TASK INSTRUCTIONS: Go through the data and say how many lines include the string "computer"; return only the figure.

(Records contained in a dataset)
*** Block opens ***
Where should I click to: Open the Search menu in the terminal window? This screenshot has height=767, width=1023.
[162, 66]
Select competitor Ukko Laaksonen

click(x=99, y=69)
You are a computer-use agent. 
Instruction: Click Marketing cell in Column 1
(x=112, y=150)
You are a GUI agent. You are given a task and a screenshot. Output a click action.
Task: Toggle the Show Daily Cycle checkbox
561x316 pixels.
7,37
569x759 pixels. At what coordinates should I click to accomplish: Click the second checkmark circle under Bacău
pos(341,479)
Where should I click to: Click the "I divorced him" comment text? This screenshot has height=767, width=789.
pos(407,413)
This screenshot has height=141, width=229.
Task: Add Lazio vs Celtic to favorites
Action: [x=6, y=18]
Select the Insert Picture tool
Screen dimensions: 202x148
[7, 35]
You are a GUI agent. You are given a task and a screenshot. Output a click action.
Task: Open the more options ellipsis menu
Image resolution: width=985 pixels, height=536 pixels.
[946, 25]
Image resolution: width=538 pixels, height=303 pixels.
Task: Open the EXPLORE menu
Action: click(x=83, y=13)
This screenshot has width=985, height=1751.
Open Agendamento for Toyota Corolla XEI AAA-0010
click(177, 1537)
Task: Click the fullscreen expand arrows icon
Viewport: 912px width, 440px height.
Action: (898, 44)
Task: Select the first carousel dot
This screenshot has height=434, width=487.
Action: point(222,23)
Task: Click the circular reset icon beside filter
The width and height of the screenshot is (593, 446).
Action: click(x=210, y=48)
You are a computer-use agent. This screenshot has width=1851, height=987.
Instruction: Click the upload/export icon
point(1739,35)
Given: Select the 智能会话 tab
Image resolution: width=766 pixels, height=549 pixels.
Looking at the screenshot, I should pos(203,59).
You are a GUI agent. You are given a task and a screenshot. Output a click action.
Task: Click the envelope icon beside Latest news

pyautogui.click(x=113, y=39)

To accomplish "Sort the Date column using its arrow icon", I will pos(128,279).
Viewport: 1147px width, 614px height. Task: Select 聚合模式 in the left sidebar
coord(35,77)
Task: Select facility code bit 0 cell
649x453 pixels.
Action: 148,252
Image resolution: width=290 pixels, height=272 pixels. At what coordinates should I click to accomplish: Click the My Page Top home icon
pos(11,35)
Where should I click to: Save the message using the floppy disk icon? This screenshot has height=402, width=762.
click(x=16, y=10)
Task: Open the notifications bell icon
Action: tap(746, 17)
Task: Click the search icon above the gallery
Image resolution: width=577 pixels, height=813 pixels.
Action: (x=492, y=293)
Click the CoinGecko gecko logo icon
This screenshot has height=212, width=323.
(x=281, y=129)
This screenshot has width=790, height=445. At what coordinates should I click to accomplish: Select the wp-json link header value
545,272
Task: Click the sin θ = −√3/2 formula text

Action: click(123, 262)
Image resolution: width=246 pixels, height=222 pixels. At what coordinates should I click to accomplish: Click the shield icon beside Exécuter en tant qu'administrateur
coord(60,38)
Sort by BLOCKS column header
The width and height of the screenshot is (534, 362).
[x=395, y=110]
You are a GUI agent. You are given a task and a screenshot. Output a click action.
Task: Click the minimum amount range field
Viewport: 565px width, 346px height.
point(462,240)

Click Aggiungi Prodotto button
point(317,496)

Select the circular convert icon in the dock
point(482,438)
*** Block closes ***
RESULT FOR THIS EXERCISE: 2